Exercise brief: Beginning with the line containing "This screenshot has width=180, height=250." and ending at the last line of the records, transcribe each line exactly. Do not include pictures.

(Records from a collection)

========

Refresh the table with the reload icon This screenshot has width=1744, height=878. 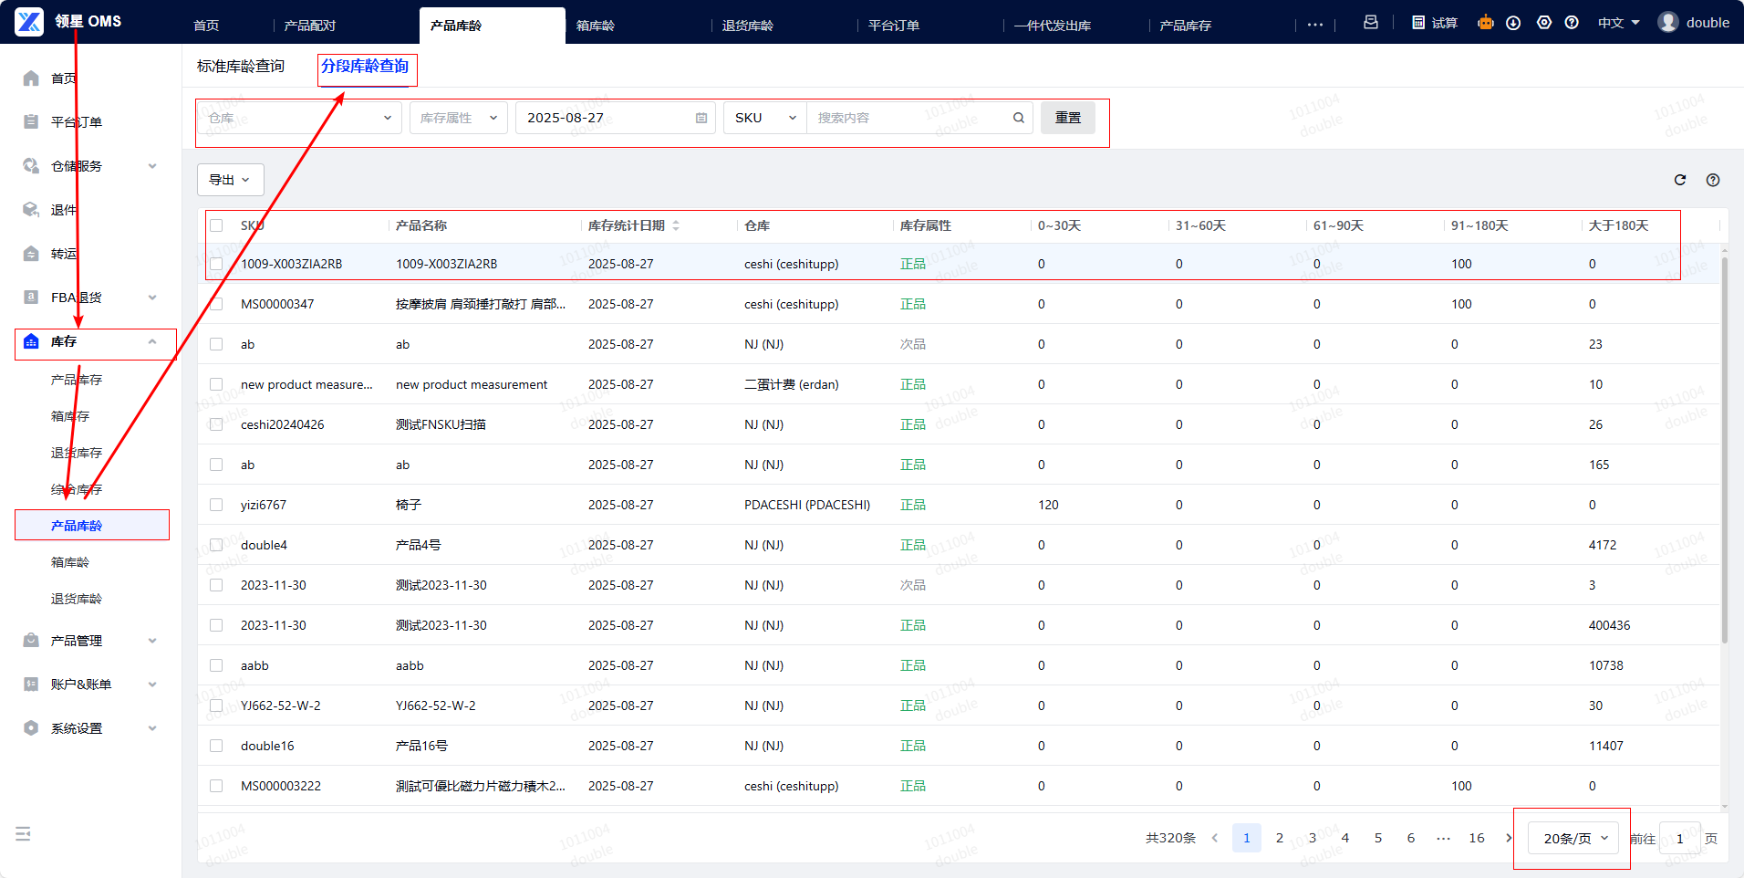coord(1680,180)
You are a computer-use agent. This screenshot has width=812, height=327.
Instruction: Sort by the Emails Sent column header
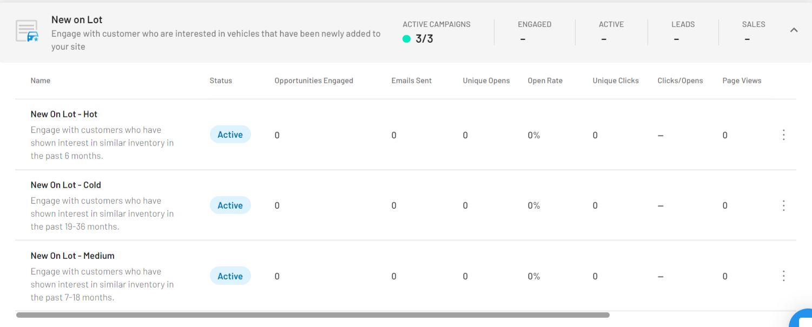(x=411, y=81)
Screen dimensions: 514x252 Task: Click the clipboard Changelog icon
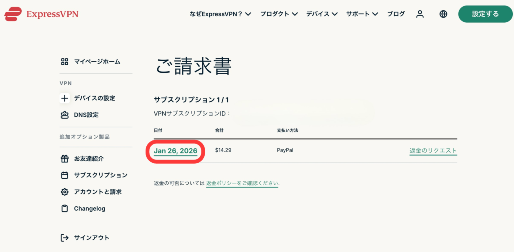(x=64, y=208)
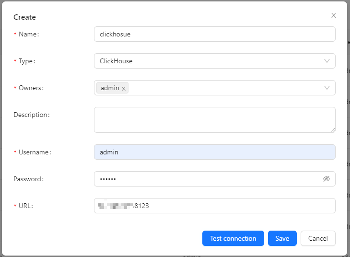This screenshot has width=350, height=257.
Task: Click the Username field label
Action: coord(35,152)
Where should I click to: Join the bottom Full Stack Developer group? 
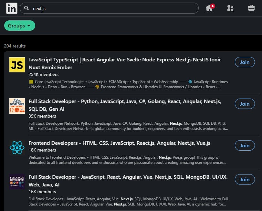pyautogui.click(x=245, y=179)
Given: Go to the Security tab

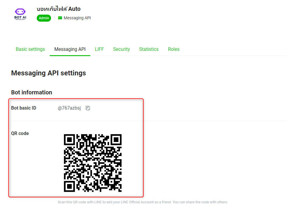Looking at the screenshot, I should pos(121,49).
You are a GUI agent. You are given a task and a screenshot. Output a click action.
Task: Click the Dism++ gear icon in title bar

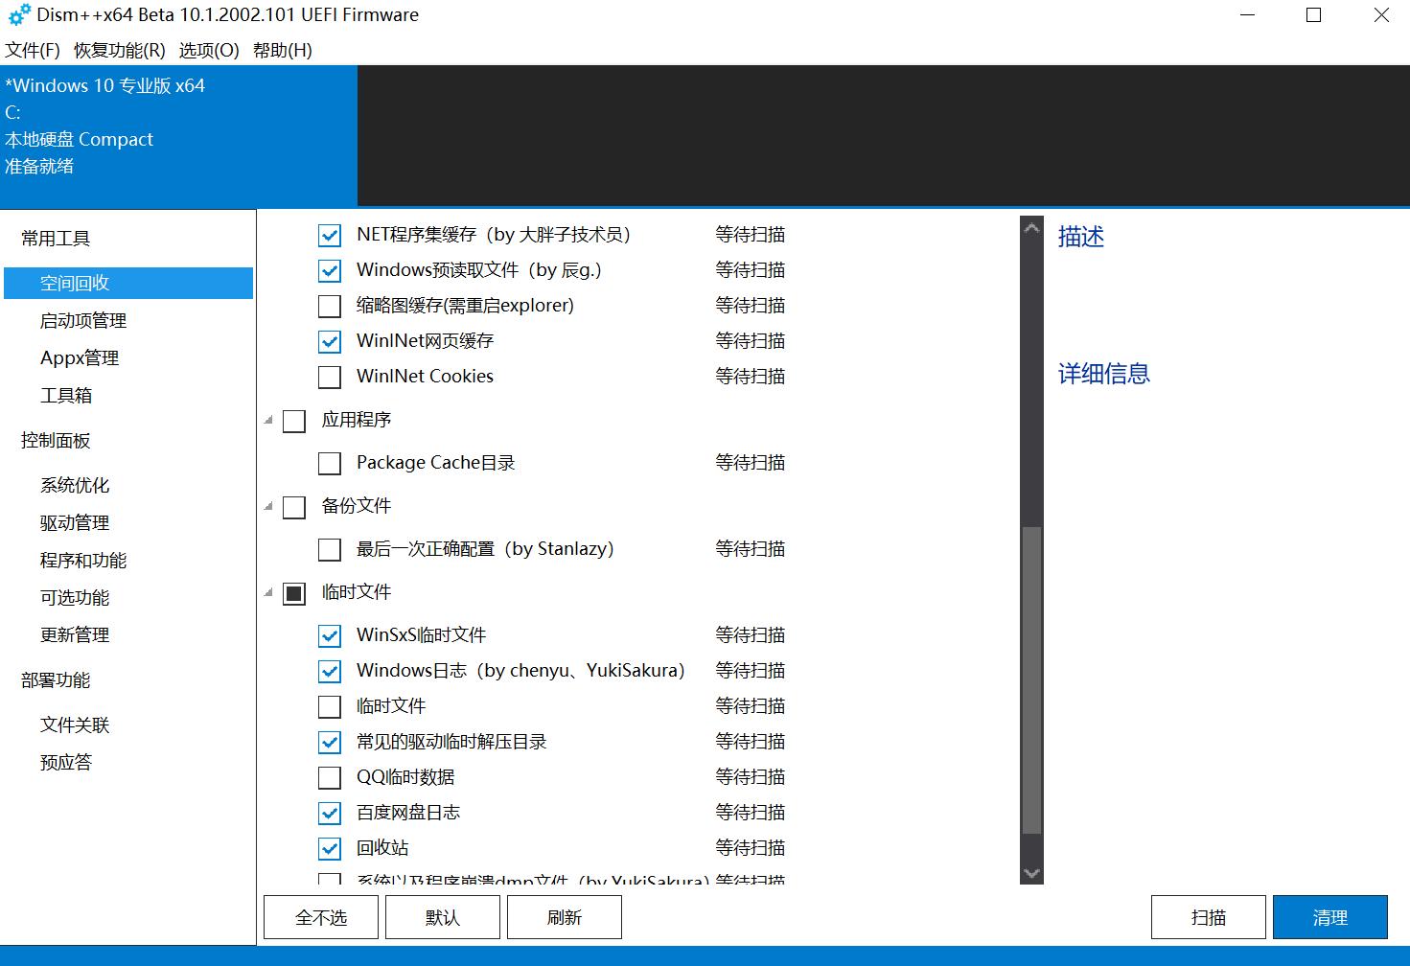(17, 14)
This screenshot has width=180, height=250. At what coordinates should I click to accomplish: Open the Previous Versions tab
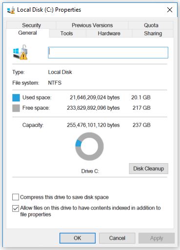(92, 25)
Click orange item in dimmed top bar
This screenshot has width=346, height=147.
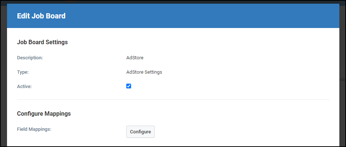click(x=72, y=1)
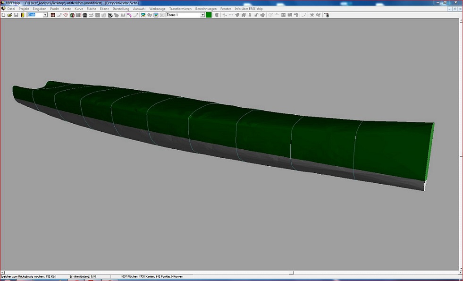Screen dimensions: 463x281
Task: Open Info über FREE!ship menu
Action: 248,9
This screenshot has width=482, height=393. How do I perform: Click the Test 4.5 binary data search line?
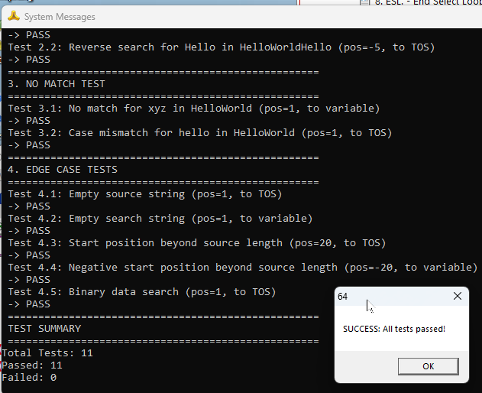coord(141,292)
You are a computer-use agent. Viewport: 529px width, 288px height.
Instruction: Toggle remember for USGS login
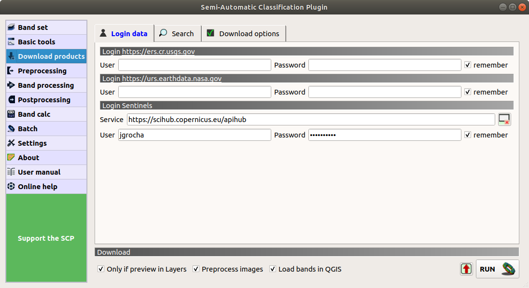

========

Reply:
This screenshot has width=180, height=250. At what coordinates should I click to accomplish: Open the Previous Versions tab
(92, 25)
Click orange item in dimmed top bar
This screenshot has width=346, height=147.
click(x=72, y=1)
Screen dimensions: 463x281
Task: Open Info über FREE!ship menu
Action: 248,9
This screenshot has width=482, height=393. How do I perform: Click the Test 4.5 binary data search line?
coord(141,292)
You are a computer-use agent. Viewport: 529px width, 288px height.
Instruction: Toggle remember for USGS login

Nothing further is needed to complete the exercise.